● **QUOTED PASSAGE**:

----

What is CBT and how does it work?
Answered by Dr. Nitnem Singh Sodhi · Mental Health Counsellor, Neuropsychologist & Psychotherapist · Updated 2026-06-10
Short answer
CBT is a short, structured therapy that identifies the automatic thoughts and behaviours maintaining a problem, tests them against reality, and installs more workable ones. It is the most evidence-supported psychotherapy for anxiety, depression, insomnia, OCD and panic.
The core idea
Situations do not directly cause feelings — the interpretation the mind makes of the situation does. CBT makes those interpretations visible, examines whether they are accurate and useful, and then rehearses new patterns until they become automatic. It is present-focused, skills-based, and structured — usually 8 to 20 sessions.
What a session actually looks like
You set an agenda together. You review the last week and any between-session practice. You pick a live example, break it into situation → thought → feeling → behaviour → outcome, and identify where the loop can be interrupted. You leave with a specific, small experiment to run before the next session. Repeat.
What it is good at and where it stops
Best evidence: anxiety disorders, depression, insomnia, panic, OCD (as ERP), social anxiety, health anxiety. Less suited as a standalone for complex trauma, personality-level patterns and deep grief, where other modalities (EMDR, schema therapy, IFS) do more of the heavy lifting.

----

● **AVAILABLE DATA**:
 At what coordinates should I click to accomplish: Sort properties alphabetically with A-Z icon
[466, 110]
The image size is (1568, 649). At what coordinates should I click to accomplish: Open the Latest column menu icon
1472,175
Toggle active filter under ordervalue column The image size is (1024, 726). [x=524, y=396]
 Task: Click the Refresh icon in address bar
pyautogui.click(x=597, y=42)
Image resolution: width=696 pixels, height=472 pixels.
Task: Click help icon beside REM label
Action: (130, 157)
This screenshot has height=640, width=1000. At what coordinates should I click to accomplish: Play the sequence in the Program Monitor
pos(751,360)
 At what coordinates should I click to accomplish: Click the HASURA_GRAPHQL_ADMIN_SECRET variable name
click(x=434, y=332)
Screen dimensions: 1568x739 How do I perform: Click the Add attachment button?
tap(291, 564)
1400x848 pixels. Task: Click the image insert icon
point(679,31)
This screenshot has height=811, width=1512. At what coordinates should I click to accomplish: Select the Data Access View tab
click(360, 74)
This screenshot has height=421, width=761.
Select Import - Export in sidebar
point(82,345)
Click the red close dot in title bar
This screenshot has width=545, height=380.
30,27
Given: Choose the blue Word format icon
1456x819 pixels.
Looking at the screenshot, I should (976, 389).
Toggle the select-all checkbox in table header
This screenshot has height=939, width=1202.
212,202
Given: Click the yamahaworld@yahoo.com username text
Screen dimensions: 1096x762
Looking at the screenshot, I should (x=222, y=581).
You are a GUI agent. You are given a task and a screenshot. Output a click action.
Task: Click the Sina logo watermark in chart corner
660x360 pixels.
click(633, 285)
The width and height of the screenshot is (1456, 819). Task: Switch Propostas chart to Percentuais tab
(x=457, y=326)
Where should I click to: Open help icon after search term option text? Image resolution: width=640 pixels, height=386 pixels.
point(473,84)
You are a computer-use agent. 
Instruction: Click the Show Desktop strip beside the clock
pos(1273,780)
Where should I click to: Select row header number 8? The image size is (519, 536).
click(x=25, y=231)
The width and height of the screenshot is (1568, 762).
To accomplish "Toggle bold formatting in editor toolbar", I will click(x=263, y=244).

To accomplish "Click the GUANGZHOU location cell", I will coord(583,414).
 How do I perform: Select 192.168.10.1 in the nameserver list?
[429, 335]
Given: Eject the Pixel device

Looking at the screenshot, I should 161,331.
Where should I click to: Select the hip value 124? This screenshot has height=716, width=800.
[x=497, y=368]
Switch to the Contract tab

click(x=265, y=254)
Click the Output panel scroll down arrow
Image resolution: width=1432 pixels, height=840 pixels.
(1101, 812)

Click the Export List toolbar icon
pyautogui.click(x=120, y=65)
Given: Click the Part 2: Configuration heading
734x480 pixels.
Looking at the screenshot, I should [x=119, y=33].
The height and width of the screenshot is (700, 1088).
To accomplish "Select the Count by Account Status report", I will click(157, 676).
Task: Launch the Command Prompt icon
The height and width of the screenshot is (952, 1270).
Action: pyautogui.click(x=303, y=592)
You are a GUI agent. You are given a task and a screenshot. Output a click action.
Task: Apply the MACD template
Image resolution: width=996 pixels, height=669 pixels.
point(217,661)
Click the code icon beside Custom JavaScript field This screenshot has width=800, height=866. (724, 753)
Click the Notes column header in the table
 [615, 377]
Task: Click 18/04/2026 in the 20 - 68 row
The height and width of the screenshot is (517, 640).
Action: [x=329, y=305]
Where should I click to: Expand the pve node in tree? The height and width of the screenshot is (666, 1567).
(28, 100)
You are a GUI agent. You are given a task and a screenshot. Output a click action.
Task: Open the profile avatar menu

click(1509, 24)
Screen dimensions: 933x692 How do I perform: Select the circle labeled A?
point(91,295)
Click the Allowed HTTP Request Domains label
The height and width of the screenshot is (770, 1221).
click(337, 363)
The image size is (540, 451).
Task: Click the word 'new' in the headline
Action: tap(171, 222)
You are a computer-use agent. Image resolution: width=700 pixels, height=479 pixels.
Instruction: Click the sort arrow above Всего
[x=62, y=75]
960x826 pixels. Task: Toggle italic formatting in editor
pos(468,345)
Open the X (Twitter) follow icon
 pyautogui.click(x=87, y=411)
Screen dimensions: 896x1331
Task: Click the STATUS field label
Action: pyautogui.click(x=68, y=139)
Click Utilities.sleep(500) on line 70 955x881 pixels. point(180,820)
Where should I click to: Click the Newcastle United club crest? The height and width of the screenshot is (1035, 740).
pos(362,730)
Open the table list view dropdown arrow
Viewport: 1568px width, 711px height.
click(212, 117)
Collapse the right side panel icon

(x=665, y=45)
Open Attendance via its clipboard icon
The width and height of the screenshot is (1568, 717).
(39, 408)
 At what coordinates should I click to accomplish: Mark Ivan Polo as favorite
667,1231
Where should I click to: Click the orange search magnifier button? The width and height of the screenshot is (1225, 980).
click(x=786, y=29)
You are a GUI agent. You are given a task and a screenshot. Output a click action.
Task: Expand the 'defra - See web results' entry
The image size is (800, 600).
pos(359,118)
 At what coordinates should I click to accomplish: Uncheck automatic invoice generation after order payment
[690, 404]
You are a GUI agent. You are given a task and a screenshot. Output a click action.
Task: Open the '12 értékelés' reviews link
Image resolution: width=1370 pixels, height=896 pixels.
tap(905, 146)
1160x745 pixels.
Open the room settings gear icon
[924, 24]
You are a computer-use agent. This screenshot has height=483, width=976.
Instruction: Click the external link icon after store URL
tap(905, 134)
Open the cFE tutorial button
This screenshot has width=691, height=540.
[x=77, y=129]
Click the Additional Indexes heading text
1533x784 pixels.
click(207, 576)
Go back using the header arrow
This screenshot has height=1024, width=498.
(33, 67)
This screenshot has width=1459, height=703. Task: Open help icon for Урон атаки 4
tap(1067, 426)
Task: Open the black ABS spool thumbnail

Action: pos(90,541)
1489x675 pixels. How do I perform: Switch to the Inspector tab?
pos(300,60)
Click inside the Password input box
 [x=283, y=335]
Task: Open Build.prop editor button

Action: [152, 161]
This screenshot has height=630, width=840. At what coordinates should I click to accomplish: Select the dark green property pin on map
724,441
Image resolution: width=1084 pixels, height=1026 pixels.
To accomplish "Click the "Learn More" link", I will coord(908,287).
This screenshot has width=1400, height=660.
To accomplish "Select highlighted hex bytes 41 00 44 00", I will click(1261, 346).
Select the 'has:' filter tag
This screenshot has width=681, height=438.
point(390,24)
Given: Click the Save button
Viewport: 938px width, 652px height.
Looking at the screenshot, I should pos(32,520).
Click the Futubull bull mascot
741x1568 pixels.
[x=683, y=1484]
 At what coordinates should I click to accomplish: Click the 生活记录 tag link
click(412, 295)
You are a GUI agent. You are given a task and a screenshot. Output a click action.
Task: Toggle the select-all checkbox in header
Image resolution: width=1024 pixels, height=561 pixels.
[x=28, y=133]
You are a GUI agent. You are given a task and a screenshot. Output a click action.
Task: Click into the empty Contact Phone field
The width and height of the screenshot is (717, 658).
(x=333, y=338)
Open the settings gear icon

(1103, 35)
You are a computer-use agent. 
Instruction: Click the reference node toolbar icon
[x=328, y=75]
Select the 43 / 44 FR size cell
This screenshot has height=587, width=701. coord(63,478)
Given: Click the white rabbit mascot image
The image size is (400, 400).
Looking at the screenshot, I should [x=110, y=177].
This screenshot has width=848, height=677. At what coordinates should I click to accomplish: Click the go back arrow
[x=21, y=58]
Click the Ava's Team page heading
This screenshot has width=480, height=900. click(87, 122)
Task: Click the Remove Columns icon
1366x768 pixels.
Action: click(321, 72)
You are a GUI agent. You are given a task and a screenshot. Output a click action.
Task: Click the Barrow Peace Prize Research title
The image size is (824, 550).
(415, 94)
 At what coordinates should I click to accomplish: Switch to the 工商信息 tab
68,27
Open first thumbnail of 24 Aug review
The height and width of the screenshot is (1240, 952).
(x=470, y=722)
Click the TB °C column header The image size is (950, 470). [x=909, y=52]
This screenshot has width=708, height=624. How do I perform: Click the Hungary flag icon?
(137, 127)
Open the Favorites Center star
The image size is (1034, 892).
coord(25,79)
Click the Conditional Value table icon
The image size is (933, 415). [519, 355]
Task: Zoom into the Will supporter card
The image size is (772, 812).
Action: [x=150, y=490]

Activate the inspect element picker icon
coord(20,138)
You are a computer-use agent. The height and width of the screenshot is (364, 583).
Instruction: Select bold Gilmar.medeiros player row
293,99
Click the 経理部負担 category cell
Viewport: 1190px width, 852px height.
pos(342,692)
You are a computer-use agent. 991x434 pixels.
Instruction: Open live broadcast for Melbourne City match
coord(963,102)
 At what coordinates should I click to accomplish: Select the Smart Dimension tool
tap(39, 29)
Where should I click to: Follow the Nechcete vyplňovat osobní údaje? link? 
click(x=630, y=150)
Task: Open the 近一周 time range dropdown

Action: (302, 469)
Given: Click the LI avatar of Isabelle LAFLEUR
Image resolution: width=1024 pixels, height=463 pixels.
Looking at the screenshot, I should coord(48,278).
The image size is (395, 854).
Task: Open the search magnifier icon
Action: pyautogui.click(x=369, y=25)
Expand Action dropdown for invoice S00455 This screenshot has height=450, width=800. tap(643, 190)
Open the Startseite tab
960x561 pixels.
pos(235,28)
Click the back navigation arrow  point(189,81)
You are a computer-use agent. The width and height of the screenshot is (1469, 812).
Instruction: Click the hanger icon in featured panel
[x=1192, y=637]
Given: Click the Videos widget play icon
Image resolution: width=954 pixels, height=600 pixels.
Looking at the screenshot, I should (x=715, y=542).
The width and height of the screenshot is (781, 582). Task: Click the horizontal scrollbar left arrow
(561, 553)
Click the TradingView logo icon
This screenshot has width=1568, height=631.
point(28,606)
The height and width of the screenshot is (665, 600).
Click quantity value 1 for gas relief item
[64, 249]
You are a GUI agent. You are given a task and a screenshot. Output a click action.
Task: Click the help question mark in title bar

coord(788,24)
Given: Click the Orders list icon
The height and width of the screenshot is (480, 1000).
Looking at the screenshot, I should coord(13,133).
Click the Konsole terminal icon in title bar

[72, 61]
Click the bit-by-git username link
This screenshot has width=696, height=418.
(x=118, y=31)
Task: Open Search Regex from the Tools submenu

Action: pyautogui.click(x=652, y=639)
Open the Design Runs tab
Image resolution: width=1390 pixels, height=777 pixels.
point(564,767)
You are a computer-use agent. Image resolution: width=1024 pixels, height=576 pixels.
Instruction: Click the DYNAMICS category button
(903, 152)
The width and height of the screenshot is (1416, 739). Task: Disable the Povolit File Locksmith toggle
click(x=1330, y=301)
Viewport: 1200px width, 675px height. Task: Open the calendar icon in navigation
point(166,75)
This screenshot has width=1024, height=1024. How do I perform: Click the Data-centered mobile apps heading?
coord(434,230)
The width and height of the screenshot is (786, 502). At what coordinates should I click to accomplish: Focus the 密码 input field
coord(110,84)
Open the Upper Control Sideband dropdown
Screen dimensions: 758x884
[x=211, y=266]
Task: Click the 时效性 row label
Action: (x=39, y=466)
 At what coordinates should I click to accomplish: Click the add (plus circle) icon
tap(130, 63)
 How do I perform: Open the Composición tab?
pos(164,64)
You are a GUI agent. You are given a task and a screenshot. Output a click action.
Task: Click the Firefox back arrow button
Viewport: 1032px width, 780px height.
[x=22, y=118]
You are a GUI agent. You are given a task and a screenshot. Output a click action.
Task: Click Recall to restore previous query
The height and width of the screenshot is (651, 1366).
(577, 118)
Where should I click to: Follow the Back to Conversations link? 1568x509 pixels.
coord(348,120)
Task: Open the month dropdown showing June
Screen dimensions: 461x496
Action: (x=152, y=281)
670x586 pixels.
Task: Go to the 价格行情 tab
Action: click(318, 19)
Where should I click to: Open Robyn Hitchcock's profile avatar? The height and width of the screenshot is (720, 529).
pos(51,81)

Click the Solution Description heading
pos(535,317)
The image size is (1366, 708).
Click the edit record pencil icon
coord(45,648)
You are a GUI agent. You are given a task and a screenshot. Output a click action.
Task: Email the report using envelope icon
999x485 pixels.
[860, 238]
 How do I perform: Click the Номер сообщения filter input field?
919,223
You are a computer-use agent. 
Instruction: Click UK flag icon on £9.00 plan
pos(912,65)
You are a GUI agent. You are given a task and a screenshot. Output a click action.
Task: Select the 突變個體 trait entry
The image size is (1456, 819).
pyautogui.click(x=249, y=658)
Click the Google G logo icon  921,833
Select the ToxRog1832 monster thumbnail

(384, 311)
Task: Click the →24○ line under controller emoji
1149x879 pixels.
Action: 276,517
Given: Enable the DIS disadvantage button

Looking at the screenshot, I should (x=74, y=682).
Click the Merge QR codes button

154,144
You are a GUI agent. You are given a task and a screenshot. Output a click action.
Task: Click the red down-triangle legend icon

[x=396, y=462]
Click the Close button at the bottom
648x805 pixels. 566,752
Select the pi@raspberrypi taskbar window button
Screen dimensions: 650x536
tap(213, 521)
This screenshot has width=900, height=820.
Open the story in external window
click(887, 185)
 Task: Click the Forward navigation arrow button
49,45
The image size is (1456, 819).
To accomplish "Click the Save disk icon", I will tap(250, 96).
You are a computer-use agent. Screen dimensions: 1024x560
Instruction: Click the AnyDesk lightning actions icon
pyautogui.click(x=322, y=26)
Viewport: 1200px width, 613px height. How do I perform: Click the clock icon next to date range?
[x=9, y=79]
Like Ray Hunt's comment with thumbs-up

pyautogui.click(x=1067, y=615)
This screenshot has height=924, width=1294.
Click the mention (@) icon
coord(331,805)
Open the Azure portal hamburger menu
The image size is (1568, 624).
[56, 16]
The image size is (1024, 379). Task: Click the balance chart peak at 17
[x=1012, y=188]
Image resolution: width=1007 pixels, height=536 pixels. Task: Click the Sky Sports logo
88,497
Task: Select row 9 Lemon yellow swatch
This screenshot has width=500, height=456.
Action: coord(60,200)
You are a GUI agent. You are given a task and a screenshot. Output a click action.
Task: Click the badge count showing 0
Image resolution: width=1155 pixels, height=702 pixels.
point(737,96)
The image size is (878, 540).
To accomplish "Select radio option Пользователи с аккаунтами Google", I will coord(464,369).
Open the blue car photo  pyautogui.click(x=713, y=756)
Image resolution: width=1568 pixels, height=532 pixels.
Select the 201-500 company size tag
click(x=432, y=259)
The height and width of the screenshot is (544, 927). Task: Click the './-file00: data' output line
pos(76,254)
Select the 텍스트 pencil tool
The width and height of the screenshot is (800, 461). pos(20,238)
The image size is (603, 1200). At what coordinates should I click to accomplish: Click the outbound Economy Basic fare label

----

● **THE PROBLEM**:
Reproduce the part of the CBT explainer that begins with the words containing "The core idea" and ends with "next session. Repeat.". The material above is separate from the CBT explainer.

● **ANSWER TO THE EXERCISE**:
The core idea
Situations do not directly cause feelings — the interpretation the mind makes of the situation does. CBT makes those interpretations visible, examines whether they are accurate and useful, and then rehearses new patterns until they become automatic. It is present-focused, skills-based, and structured — usually 8 to 20 sessions.
What a session actually looks like
You set an agenda together. You review the last week and any between-session practice. You pick a live example, break it into situation → thought → feeling → behaviour → outcome, and identify where the loop can be interrupted. You leave with a specific, small experiment to run before the next session. Repeat.